The reasons that I am making this project public are:
- Peer pressure. When self-discipline is waning, there’s nothing like an audience to keep me on the right track.
- Community support. I am hoping that there are people and companies out there who can help me find substitutes.
- Making connections. I like talking about this stuff, and connecting with other people who care.
- Education and leading by example. If I can learn from this project and reduce my use of plastics, others can too. I don’t, by any means, think that everyone should feel guilty about their plastic consumption and turn eco-Nazi overnight. However, I think that all of us can become more aware of how pervasive and dangerous plastics are, learn about alternatives, and make small positive changes.
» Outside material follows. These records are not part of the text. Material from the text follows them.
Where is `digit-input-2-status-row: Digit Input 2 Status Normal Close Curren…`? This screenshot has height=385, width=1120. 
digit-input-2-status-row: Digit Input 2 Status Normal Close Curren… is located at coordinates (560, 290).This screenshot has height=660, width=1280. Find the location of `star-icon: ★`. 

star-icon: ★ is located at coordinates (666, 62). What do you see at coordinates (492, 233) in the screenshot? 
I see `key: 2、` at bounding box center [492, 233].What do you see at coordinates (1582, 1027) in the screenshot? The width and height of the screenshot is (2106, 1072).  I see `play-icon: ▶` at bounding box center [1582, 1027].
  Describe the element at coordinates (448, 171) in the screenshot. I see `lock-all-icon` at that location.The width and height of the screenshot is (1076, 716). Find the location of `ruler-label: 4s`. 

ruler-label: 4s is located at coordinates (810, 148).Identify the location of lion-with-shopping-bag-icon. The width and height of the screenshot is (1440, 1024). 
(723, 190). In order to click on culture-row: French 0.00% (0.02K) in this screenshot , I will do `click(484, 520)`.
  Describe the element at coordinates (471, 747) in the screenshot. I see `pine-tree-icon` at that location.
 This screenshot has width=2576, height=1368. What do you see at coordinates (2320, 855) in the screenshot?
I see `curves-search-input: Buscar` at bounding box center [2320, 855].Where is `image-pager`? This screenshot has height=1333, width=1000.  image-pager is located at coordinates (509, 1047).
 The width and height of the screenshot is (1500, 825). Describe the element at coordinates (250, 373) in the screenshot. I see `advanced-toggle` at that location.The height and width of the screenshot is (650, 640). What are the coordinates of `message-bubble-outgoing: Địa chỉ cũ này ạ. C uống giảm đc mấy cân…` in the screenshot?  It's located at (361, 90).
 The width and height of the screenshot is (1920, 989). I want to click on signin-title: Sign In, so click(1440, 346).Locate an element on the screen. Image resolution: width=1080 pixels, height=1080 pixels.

47 thoughts on “About the Project”
This is so inspiring, and I wish it weren’t so overwhelming. Like, why is it so impossible to live completely without plastic? Because our entire economic system (i.e. our entire way of living) is based on plastic. To avoid plastic altogether, we’d have to eschew modern Western society altogether. We could not go anywhere (other than on foot, with no plastic soles on our footwear) or buy anything (even our money is made of plastic these days!), or communicate with anyone outside of earshot. But what a valiant effort you are making! And getting the word out is the only way to make real changes that could actually change our economic system and the way we live. Thank you!
One question: How have you disposed of all the plastic items you already had? Nothing can be re-used forever, and recycling just puts them back into the system.